Elle me parle d’elle, d’une voix calme, un peu monocorde. Elle me décrit son retour à la maison, les fleurs cueillies par sa fille, les dessins offerts par son fils, les attentions de son mari, la reprise de la vie quotidienne. Elle me dit que ça va mieux, qu’elle est heureuse de se savoir en vie, qu’elle regrette son acte suicidaire, qu’elle espère guérir bientôt. Mais elle le dit d’un ton curieusement détaché, presque désenchanté, sans avoir l’air d’y croire. Moi, je l’écoute, j’évite pour l’instant de la harceler de questions, je la « laisse venir », tout en observant son visage à la dérobée. Figé, étrangement immobile, presque de cire. Un masque. Un masque que je trouve – en dépit de mes manuels de sémiologie – terriblement expressif. Mais de quoi? Comment l’interpréter? Que me donne-t-il à voir? Que dérobe-t-il à ma vue?

Satire, drame, tragédie à l’ancienne? Masque funéraire? Il n’exprime pas vraiment la tristesse. Empreint de dignité, il parait parfois distant, presque hautain. Mais quel deuil inavoué, quelle détresse cache-t-il? Quand les lèvres s’entrouvrent pour proférer quelque parole, elles remuent à peine. Ce qui donne une impression d’étrangeté, d’irréalité à la communication, et qui contraste avec la banalité des propos échangés. Il y a aussi quelque chose de théâtral dans ce visage, comme s’il devait incarner je ne sais quel rôle mythique. Fonction oraculaire? Traits archétypiques du Soi universel, comme dirait Jung? Masque destiné à fixer l’âme errante comme en Chine? Tendances démoniaques exorcisées par les masques du théâtre balinais? Culte de l’ancêtre et du mort du masque khmer? Masque libérateur du carnaval à Venise, à Bâle, au Loetschenthal? Masque du « mauvais frère », à l’iroquoise? Masque rituel des danseurs africains? Personnage prototype du théâtre grec ou japonais?

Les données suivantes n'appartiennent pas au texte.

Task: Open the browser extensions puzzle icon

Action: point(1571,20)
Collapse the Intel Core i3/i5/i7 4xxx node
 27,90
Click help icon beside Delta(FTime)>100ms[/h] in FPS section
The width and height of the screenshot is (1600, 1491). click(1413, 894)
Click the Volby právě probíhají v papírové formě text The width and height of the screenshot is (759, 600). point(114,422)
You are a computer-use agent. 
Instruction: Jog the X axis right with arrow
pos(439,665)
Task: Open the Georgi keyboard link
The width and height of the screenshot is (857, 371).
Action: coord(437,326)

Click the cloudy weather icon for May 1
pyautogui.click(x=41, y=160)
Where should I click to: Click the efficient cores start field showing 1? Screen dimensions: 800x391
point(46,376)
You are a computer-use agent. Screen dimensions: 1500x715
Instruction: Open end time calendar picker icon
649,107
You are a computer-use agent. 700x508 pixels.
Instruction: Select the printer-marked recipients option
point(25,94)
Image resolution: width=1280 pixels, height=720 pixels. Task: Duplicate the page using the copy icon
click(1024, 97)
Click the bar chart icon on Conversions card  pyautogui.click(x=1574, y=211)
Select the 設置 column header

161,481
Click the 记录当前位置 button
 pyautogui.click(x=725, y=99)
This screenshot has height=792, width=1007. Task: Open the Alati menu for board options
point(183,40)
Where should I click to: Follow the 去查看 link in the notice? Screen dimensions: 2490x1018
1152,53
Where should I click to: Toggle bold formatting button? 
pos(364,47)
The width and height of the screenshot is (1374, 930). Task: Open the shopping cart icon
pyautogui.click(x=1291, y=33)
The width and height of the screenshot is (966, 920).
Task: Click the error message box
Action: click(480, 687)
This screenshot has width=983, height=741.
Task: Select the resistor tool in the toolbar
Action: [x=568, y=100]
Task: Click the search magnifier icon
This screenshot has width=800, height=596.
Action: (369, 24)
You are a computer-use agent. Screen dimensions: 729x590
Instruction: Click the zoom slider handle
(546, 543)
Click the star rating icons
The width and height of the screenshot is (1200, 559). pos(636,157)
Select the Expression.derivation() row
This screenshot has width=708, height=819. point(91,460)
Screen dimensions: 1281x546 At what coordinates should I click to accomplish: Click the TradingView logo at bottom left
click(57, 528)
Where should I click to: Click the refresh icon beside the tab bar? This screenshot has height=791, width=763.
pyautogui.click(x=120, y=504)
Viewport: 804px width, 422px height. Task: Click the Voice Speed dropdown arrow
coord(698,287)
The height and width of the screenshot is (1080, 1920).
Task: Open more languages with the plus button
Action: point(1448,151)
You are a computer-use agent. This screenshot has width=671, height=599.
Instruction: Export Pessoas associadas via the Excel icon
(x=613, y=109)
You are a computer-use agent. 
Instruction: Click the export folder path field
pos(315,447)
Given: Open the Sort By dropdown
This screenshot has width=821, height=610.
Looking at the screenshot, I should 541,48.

Masques! Sorte d’extase argileuse, mêlée de douleur. Cette femme est belle, ô mortels, comme un rêve de pierre. Mais elle souffre. Son entourage lui reproche d’être froide, dépourvue de toute compassion, d’élan amoureux, que dis-je, de pitié élémentaire. Derrière son masque, je pressens tant d’amertumes bâillonnées, tant de drames à bas bruit. Et toute une histoire, l’histoire d’une fillette mal-aimée, d’une femme désenchantée par les déceptions de l’amour, l’histoire de quelqu’un. Que dis-je, une histoire: mille et une histoires en abîme, comme dans le roman de Potocki ou dans les textes arabes des temps anciens. Me les contera-t-elle un jour ici, dans ce bureau? Les gardera-t-elle pour elle? Nous verrons, nous verrons. Pour l’instant, je lui demande seulement de me parler des effets du médicament que je lui prescris, de la façon dont elle s’endort et s’éveille, du déroulement de sa journée, de sa semaine, des efforts qu’elle fait pour sortir de l’apathie, pour rétablir un climat de sécurité auprès de ses enfants, pour retrouver la confiance et l’amour de son mari.

Nous n’en sommes pas encore à la phase hectique de la psychothérapie. Nous n’en sommes qu’aux préliminaires. Mais elle ne perd rien pour attendre.